= Records =
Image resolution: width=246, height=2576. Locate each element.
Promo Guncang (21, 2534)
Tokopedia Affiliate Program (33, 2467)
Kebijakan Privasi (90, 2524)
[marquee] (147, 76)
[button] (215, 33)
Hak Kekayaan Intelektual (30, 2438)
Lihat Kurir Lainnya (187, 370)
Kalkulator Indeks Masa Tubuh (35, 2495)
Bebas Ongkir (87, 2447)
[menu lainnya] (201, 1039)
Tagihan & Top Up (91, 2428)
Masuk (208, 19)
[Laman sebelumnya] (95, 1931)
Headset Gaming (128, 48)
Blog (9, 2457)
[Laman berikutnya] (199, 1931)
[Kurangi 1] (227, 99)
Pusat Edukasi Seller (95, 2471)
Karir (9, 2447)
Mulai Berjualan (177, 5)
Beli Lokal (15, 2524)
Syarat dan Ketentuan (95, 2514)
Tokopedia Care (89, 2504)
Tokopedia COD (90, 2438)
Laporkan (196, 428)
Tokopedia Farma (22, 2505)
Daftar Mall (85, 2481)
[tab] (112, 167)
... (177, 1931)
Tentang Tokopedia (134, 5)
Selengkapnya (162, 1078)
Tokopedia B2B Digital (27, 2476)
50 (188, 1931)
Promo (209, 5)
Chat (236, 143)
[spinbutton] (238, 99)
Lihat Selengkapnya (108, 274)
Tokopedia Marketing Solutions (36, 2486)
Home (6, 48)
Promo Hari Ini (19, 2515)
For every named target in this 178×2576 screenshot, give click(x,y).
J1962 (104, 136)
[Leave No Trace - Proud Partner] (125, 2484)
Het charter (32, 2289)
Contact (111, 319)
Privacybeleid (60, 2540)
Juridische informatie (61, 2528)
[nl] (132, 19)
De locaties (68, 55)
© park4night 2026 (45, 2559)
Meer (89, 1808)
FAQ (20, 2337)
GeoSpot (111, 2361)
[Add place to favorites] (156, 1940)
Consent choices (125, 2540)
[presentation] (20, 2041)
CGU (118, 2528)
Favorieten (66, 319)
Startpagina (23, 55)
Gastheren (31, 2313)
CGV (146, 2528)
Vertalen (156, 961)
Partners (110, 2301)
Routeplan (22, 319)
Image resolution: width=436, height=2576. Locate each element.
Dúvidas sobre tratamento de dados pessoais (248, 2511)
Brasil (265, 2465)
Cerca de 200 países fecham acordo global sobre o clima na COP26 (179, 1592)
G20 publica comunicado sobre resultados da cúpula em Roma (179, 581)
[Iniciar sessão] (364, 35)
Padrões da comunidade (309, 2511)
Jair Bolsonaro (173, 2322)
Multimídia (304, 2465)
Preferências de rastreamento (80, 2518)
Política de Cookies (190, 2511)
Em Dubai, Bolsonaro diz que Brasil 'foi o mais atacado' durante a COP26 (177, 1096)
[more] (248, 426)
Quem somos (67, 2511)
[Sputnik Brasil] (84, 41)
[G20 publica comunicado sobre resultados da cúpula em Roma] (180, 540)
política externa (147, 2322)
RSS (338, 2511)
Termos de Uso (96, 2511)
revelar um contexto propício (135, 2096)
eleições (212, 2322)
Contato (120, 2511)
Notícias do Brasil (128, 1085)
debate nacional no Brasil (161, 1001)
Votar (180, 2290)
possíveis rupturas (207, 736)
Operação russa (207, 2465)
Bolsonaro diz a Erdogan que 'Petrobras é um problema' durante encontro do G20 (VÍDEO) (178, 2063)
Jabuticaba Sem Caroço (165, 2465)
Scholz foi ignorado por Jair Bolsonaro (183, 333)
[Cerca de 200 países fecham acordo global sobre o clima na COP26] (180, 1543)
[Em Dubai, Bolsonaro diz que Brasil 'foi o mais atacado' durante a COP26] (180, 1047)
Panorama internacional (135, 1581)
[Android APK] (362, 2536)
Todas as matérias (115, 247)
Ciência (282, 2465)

= What you need to do =
Give back, exactly as written, the stretch from the line with "[presentation] (20, 2041)" through the line with "Roma (179, 581)", and no other lines from the records above.

= Answer to this problem =
[presentation] (20, 2041)
CGU (118, 2528)
Favorieten (66, 319)
Startpagina (23, 55)
Gastheren (31, 2313)
CGV (146, 2528)
Vertalen (156, 961)
Partners (110, 2301)
Routeplan (22, 319)
Image resolution: width=436, height=2576. Locate each element.
Dúvidas sobre tratamento de dados pessoais (248, 2511)
Brasil (265, 2465)
Cerca de 200 países fecham acordo global sobre o clima na COP26 (179, 1592)
G20 publica comunicado sobre resultados da cúpula em Roma (179, 581)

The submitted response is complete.